24. St Mary’s Island

P1070945 The island from the Causeway
St Mary’s Island from the causeway (c) Sally Hutt
P1070920 Grey seal
Grey seal on the shore (c) Duncan Hutt

The first island of year two and the closest to home.  As a tidal island the rule is to be there whilst cut off by the high tide.  Today’s was a particularly low high tide leaving us only 1½hours to spend there.  Unfortunately, if not surprisingly, the lighthouse and visitor centre is not open while the causeway is flooded and the rocky foreshore is out of bounds to protect the wildlife so the space to explore is rather limited.  Fortunately the wildlife hide was open leaving us a refuge from the fresh and chilly wind.

P1070927 High Tide
High tide on the Causeway (c) Sally Hutt

St Mary’s Island has also been known as Bates Island after a former owner, Thomas Bates, and not as old Ordnance Survey maps show as Bait Island, presumably assuming it was related to fishing bait.  The lighthouse wasn’t built until 1898 to replace one at Tynemouth; it lasted less than 100 years being decommissioned in 1984.  The island has the lighthouse and keepers’ cottage and another private house, which once was the Freemason’s Arms, and that pretty much fills the available space.

P1070933 roosting curlew
Curlew roosting on the shore (c) Sally Hutt

For many years disturbance by people visiting the island had prevented seals from resting up on the rocks and birds from using it as a high tide roost.  However the introduction of a no-disturbance zone meant that today we were treated to over 40 resting seals as well as curlew, turnstone, lapwing and redshank waiting for the tide to turn again.

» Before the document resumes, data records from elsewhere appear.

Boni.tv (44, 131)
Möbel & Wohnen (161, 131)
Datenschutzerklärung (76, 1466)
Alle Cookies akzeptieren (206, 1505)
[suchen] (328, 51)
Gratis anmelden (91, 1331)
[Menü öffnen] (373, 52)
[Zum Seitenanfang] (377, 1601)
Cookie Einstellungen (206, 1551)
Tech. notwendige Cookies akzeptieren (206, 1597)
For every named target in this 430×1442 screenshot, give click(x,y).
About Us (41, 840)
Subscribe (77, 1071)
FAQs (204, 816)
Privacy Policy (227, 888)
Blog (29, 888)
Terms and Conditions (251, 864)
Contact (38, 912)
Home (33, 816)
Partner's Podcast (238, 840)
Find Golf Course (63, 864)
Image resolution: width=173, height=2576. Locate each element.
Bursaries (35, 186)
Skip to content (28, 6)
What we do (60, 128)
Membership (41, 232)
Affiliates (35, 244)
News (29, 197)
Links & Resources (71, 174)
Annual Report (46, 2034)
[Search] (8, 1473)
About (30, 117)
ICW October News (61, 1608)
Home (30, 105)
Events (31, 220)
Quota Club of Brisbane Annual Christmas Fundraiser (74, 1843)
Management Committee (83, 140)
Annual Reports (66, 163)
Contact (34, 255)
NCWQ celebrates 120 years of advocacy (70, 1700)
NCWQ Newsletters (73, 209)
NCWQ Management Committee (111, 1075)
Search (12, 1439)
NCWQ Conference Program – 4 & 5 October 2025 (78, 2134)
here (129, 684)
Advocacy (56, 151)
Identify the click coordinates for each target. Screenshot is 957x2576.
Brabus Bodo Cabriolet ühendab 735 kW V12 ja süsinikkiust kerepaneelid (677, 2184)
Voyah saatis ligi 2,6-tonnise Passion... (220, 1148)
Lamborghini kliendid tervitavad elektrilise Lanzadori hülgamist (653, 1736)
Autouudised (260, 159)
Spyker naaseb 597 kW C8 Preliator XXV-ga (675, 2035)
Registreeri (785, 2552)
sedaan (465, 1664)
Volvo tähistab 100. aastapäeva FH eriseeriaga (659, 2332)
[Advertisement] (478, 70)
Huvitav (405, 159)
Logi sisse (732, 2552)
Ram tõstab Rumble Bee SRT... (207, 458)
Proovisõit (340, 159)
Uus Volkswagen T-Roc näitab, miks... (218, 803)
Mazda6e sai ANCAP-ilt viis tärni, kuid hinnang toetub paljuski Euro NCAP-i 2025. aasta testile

View south towards Tynemouth (c) Duncan Hutt

To the south the sun peeped out from the clouds now and again illuminating the lighthouse and silhouetting Tynemouth Priory and the breakwaters at the mouth of the Tyne.  Between the island and the Tyne waves swept in to the shore, as they broke the wind whisked the spray back out to sea.  The shallows around the island flattened out the waves causing a gentle slopping back and forth across the causeway, the neap tide meant that it was never covered to any great depth and we left a little before the official reopening time.